Records shown below:

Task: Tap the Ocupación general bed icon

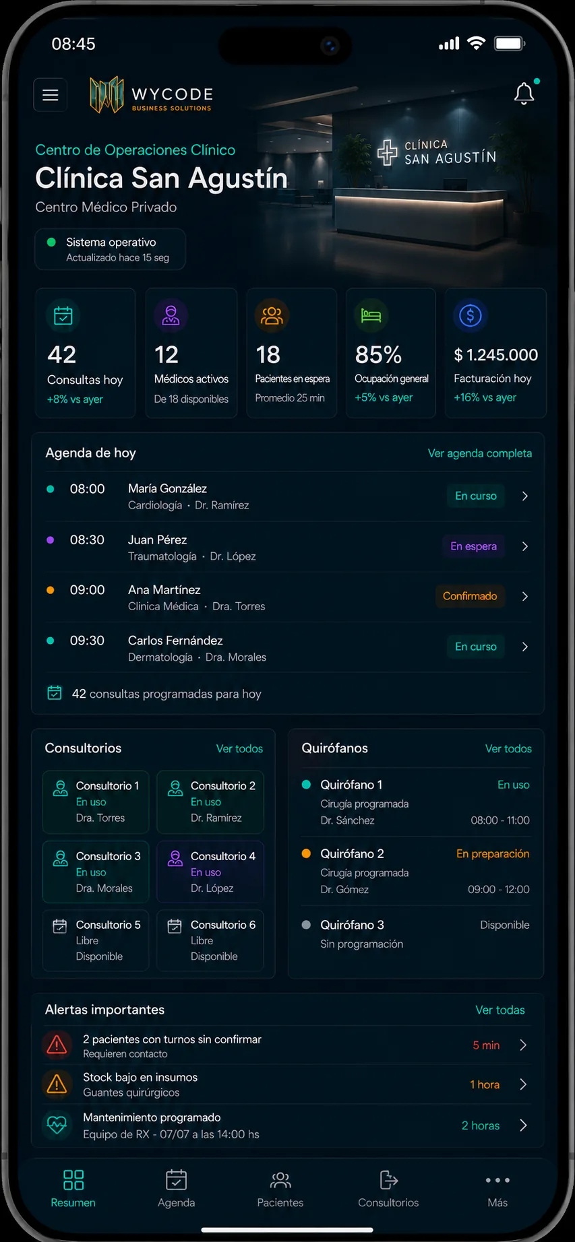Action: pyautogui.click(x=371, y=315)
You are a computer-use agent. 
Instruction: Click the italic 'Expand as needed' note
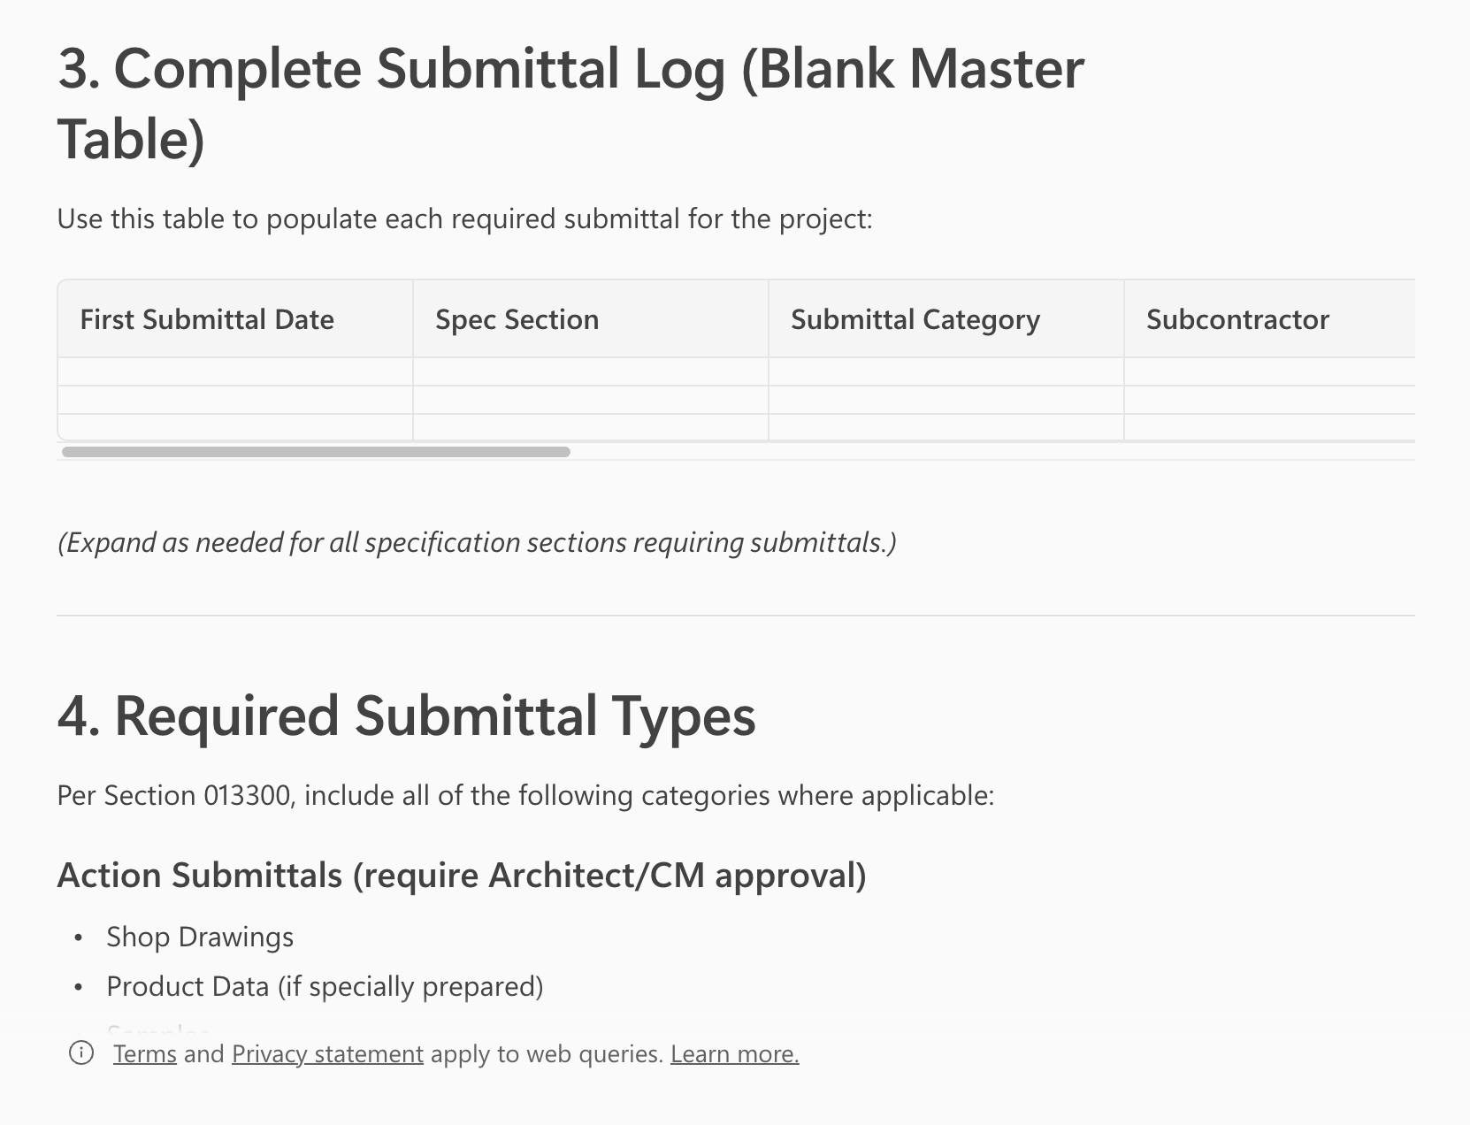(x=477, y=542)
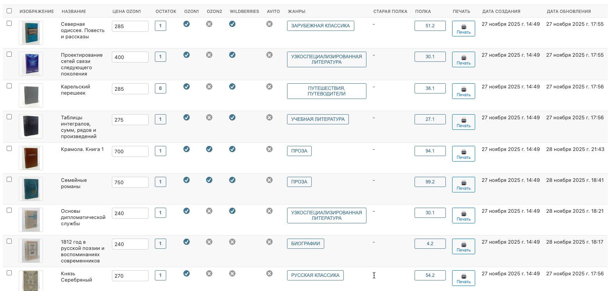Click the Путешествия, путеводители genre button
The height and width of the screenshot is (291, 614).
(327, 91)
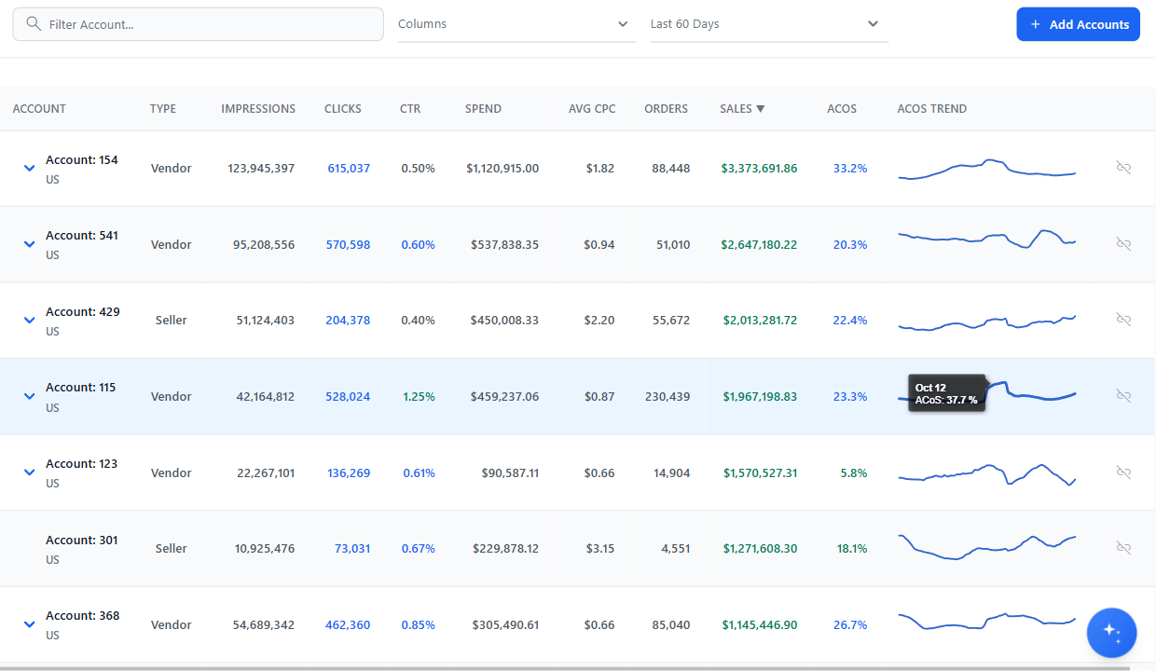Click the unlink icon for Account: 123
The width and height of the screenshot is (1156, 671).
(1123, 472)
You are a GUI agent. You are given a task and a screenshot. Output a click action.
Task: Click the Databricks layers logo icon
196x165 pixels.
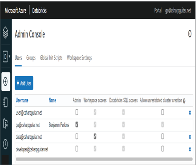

End of Records shown.
Records shown below:

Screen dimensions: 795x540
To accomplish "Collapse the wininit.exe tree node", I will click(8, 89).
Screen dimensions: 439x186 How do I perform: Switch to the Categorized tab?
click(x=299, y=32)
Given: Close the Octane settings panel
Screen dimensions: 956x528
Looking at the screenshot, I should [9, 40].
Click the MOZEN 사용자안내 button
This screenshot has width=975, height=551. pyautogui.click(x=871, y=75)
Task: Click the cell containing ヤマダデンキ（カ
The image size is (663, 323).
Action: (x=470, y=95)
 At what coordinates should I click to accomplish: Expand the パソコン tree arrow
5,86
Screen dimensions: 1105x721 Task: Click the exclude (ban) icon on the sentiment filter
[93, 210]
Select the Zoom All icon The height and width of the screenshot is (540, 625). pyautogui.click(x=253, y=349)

End of Records shown.
Records shown below:

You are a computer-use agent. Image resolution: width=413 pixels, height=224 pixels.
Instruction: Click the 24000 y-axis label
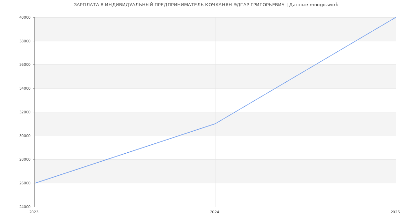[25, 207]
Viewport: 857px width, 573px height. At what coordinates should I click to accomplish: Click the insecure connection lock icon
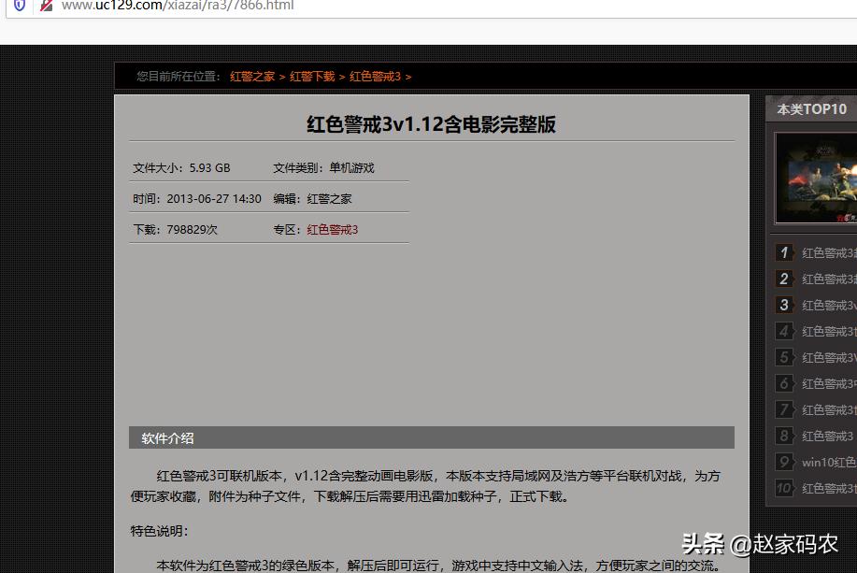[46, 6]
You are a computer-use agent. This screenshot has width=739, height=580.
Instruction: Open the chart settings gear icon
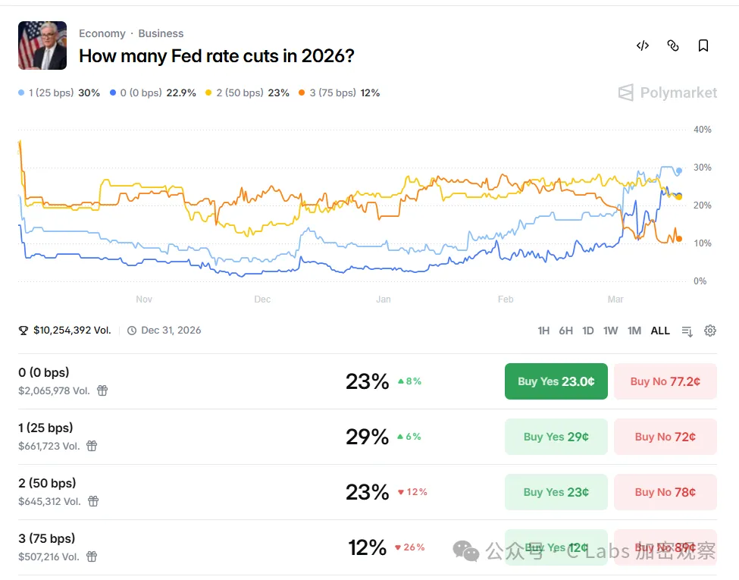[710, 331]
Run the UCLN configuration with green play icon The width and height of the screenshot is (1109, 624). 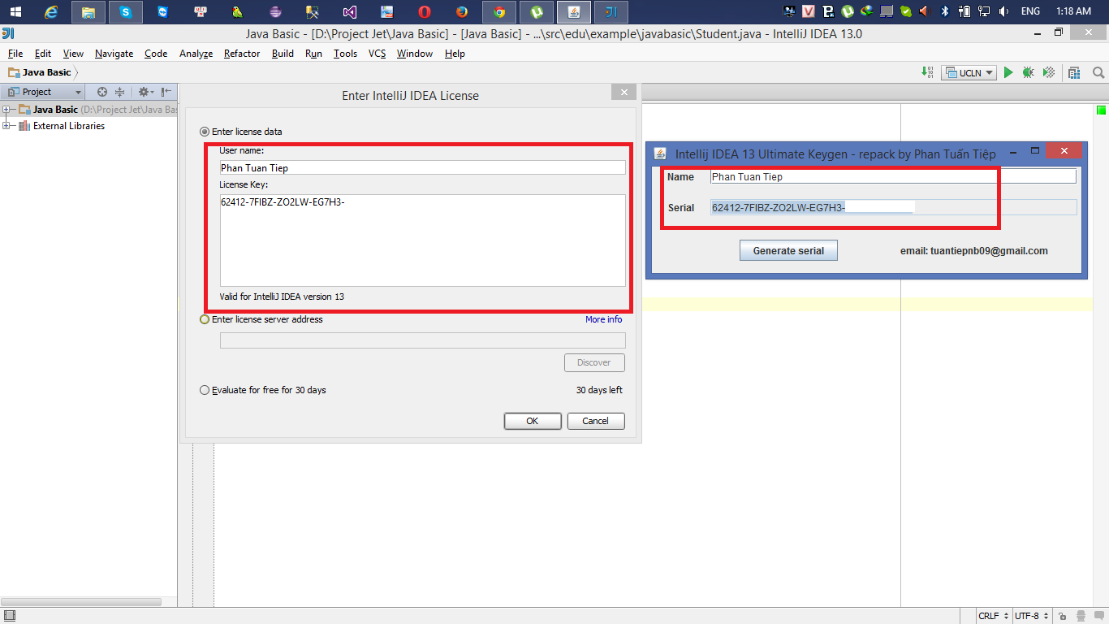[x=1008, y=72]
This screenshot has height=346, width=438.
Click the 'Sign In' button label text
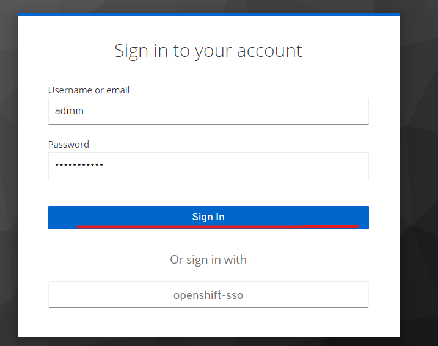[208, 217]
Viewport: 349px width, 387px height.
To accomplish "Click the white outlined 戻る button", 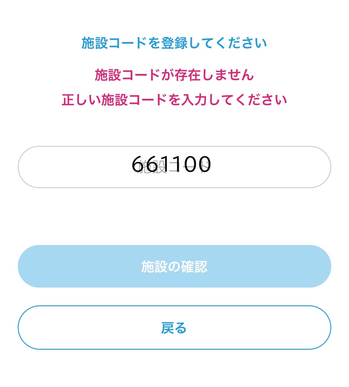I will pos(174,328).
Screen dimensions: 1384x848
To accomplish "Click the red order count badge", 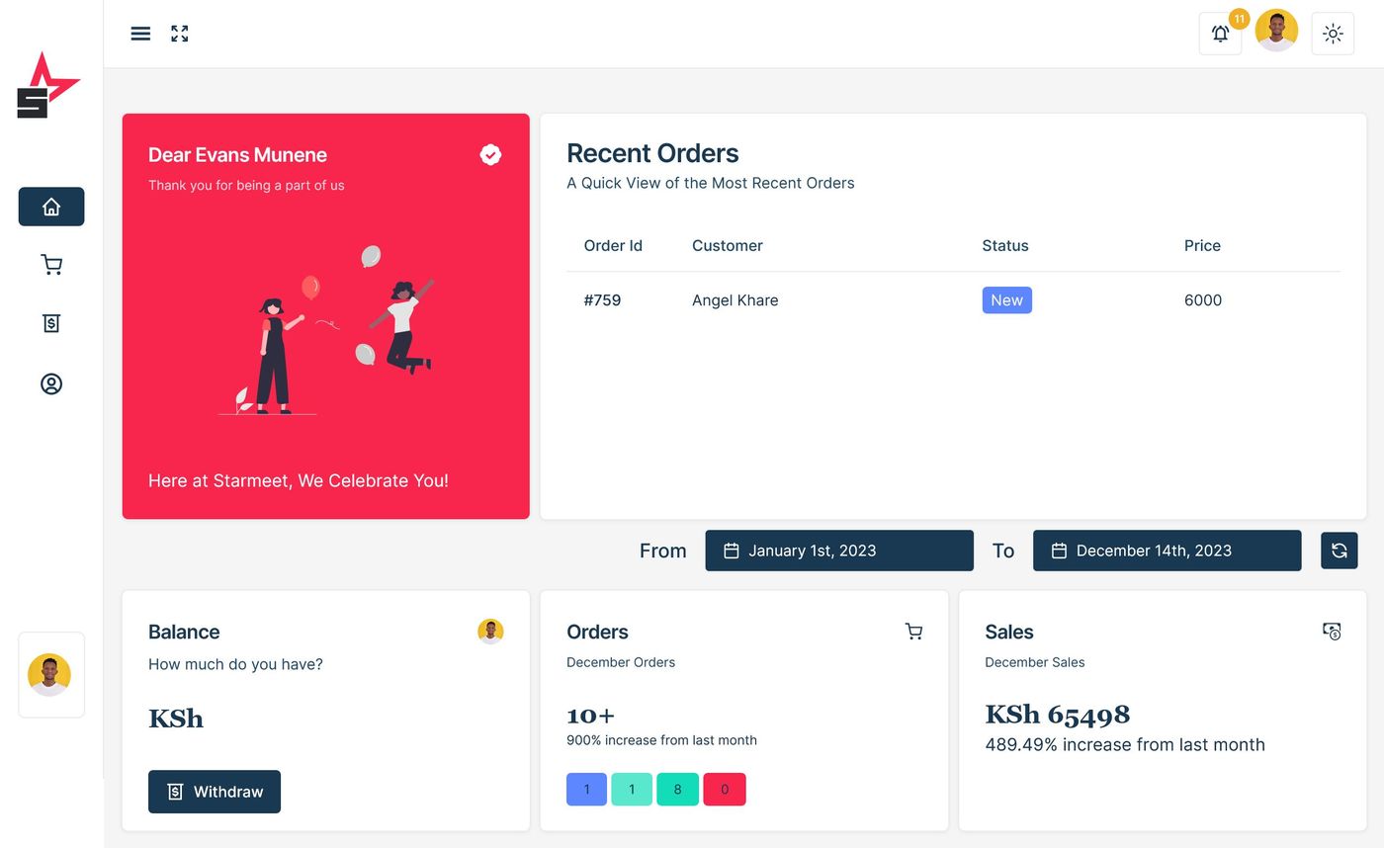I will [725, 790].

End of Records shown.

[Exercise prompt]
Match on "computer" and copy out every line of the entries that contains it.

[Solution to this task]
You are a computer-use agent. 
You are a computer-use agent. Image resolution: width=413 pixels, height=224 pixels.
You are a computer-use agent. This screenshot has width=739, height=580.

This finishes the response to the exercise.